La Fondation pour le logement des défavorisés a décidé de rejoindre une action engagée contre l’État afin de dénoncer l’insuffisance des politiques françaises d’adaptation au changement climatique. L’organisation estime que les personnes les plus précaires restent particulièrement exposées aux conséquences des catastrophes climatiques.
Cette procédure, portée notamment par Greenpeace, Oxfam et Notre Affaire à Tous, vise le troisième Plan national d’adaptation au changement climatique présenté par le gouvernement en 2025. Les associations jugent les mesures prévues largement insuffisantes face à un scénario de réchauffement de 4°C d’ici la fin du siècle.
Les populations précaires jugées les plus vulnérables
La Fondation alerte sur les conséquences concrètes du dérèglement climatique pour les personnes mal-logées ou vivant dans des territoires déjà fragiles. Elle évoque notamment les risques liés aux inondations, à l’érosion côtière, aux fortes chaleurs, aux incendies ou encore aux cyclones touchant les territoires ultramarins.

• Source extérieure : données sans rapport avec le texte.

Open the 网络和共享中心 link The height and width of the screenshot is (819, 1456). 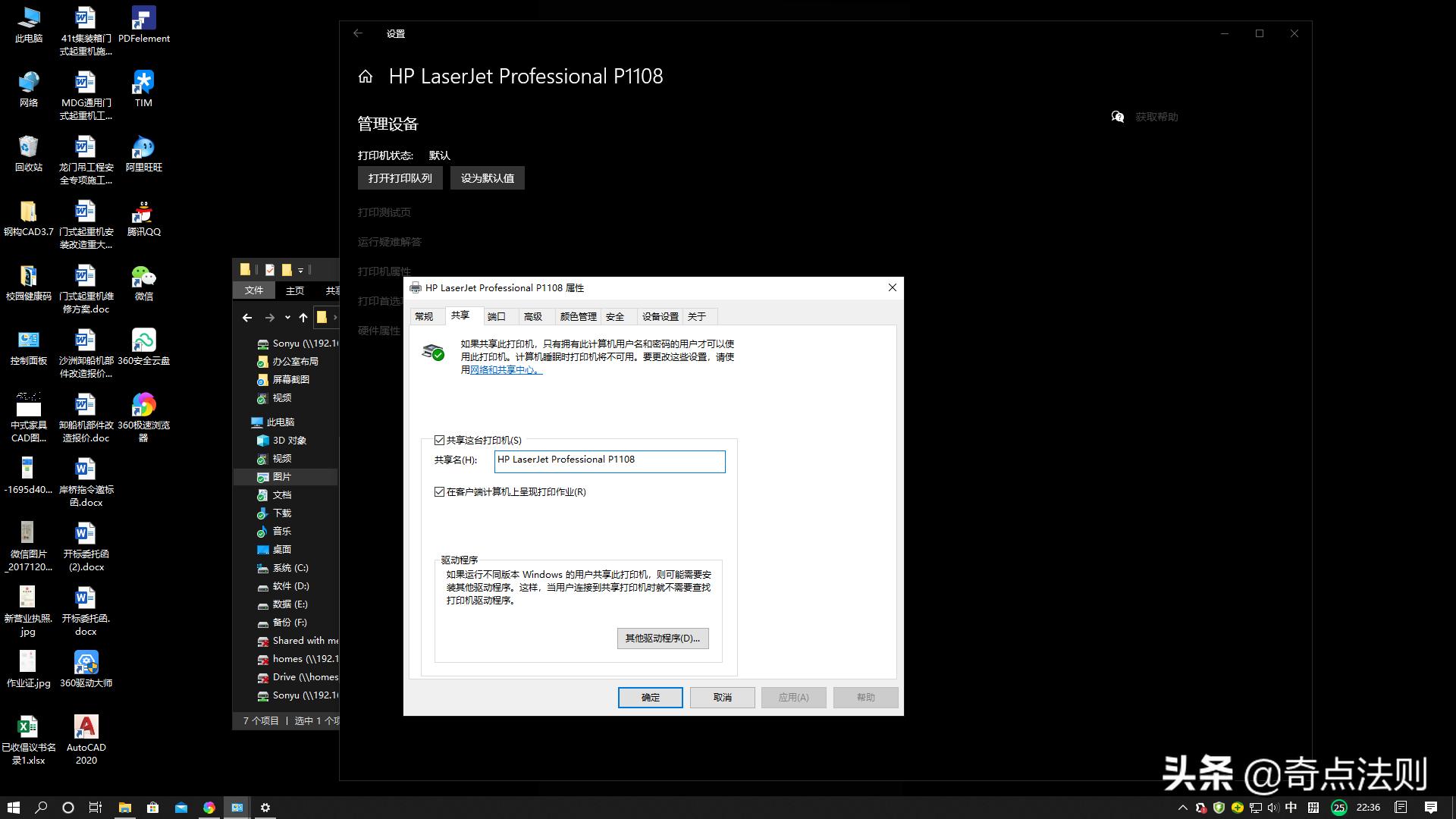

Selon l’organisation, des centaines de milliers de logements pourraient être menacés dans les prochaines décennies, tandis que de nombreux habitants vivent déjà dans des “passoires thermiques” devenant invivables lors des vagues de chaleur. L’association appelle ainsi à une transformation profonde des politiques du logement afin d’intégrer pleinement les enjeux climatiques et sociaux.